Tuesday, 10 January 2017

Hopelessly Old Fashioned and Fairy Bread

I must have been born in the wrong century.  When I look at quilt designs, I am drawn to the old fashioned ones more often than the modern, as bright and fresh as they can look.
And I also love to think of the access rural women were given to designs through local newspapers and magazines so often including quilt patterns in their pages as regular items.  I know my grandmothers cut out patterns they came across in this way as they did with recipes.  Perhaps that can account for how some patterns became almost universal in the quilt world.

Dresdan plate, now there's an old fashioned pattern.
And I just love Michelle Ridgway's Dresdan plates.  Michelle just finished co-hosting a 1 Dresdan Plate a month challenge at her blog Michelle Ridgway Designs.  A different colour each month and such pretty fabrics.  She always has such wonderful projects on the go.

                                                   


I'm hopelessly old fashioned in lots of other ways too which could be another whole post.

For now finishing my 2016 starts is on my mind.  Here are my Quilty 365 circles hopefully in their last before shot.


I organized them by colours and now have to figure out how to arrange them for sewing together.  I'd also thought about trying to figure out a central medallion to somehow arrange these circles around, if that makes any sense.

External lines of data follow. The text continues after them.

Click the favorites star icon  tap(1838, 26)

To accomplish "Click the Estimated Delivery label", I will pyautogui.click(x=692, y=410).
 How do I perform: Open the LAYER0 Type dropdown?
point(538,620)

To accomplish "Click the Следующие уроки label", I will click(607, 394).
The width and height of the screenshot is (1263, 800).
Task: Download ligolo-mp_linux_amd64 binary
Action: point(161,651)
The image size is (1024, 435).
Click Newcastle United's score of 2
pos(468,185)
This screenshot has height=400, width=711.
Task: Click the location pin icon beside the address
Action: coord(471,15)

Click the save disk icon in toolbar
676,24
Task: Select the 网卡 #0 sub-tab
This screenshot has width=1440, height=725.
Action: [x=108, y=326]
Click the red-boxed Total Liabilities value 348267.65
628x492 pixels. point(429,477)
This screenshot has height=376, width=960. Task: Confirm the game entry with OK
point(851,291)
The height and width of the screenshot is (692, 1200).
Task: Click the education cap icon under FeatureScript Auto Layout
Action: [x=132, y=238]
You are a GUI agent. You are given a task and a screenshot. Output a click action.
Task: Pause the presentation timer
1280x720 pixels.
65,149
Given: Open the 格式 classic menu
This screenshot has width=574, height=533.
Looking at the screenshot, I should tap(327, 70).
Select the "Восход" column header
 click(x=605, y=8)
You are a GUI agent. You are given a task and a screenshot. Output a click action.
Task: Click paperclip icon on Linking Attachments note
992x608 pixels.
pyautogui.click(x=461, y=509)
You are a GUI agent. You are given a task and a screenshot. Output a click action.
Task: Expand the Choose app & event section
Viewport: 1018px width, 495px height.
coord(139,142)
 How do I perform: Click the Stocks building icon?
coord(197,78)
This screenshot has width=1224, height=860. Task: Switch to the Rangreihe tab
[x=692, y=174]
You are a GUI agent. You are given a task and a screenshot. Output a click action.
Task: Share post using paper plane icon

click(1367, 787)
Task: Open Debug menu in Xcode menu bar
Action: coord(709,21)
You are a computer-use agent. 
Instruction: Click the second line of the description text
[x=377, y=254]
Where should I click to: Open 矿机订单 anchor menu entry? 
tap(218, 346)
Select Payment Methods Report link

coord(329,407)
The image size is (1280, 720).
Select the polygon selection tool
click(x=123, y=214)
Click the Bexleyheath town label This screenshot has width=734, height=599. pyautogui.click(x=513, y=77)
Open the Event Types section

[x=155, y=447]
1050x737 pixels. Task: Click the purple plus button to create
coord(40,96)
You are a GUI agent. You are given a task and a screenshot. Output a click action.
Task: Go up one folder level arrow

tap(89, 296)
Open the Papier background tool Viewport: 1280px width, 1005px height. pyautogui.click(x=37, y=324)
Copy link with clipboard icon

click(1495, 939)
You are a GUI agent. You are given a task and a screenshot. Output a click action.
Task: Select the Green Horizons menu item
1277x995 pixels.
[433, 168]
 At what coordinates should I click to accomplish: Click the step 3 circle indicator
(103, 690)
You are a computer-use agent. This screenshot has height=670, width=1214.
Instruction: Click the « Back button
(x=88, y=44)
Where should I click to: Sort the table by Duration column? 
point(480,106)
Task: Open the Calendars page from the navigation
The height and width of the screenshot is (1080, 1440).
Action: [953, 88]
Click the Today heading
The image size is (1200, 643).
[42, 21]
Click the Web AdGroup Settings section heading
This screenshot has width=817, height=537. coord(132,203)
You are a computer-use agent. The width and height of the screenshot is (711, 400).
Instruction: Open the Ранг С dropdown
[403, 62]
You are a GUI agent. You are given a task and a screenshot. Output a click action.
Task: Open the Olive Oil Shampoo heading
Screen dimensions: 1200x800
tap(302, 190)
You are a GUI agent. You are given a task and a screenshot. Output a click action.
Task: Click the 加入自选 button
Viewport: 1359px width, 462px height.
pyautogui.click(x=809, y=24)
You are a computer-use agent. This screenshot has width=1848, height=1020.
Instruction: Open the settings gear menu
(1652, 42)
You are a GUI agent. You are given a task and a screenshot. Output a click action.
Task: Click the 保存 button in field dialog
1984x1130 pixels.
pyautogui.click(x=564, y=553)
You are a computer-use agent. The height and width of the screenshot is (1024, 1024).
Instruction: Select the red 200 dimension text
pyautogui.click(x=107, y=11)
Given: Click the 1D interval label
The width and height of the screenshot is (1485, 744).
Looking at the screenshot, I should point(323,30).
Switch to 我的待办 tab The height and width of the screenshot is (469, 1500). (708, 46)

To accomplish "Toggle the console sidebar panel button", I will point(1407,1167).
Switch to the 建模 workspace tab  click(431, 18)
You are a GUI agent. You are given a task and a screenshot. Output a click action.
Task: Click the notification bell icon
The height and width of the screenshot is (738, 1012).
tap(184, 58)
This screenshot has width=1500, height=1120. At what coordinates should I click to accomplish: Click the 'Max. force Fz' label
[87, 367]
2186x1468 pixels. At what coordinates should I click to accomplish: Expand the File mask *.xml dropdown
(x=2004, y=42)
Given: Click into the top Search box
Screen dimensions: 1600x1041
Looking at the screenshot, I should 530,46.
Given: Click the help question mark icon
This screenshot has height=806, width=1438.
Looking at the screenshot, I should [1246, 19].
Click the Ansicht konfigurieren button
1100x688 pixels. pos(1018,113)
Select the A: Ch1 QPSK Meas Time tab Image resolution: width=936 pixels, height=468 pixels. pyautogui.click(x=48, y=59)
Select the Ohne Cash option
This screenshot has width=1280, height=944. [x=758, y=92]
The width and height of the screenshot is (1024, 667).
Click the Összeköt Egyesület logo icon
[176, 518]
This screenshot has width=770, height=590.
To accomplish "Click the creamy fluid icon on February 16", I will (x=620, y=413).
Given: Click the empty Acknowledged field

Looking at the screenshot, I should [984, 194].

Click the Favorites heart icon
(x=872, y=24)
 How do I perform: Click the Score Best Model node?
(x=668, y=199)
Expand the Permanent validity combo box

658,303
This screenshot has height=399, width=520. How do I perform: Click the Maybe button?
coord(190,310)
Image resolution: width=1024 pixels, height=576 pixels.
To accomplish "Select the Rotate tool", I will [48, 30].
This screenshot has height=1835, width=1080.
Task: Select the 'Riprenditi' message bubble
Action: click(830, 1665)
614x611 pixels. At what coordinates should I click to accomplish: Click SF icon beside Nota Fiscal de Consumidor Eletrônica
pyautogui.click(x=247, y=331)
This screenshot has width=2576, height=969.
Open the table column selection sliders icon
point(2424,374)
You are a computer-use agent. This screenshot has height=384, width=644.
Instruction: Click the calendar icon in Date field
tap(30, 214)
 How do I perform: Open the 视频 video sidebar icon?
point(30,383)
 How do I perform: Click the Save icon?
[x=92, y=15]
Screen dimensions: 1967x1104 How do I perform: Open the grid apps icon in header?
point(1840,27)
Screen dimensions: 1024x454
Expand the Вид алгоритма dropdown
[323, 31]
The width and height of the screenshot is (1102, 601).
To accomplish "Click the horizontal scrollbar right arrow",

It would be nice to come up with something clever.  I'll have to do a little research.
 Any ideas, let me know.

And still it snows.  Hubby has been busy keeping our lane way cleared.


The sun was shining and I raced outside to get some sun on snow photos.  Well maybe not raced because by the time I got out, the sun was gone.  So I took this photo instead.  Haven't seen the sun since.

Before I leave you, have you heard of this trend?

Fairy Bread


Image titled Make Fairy Bread Step 5

Here is the recipe as found on Wikihow.

  • 8 slices of fluffy white bread
  • 1/2 cup hundreds and thousands (or colorful sprinkles)
  • 1/2 cup butter (or non-dairy substitute)
Hubby says he'd love to give it a try.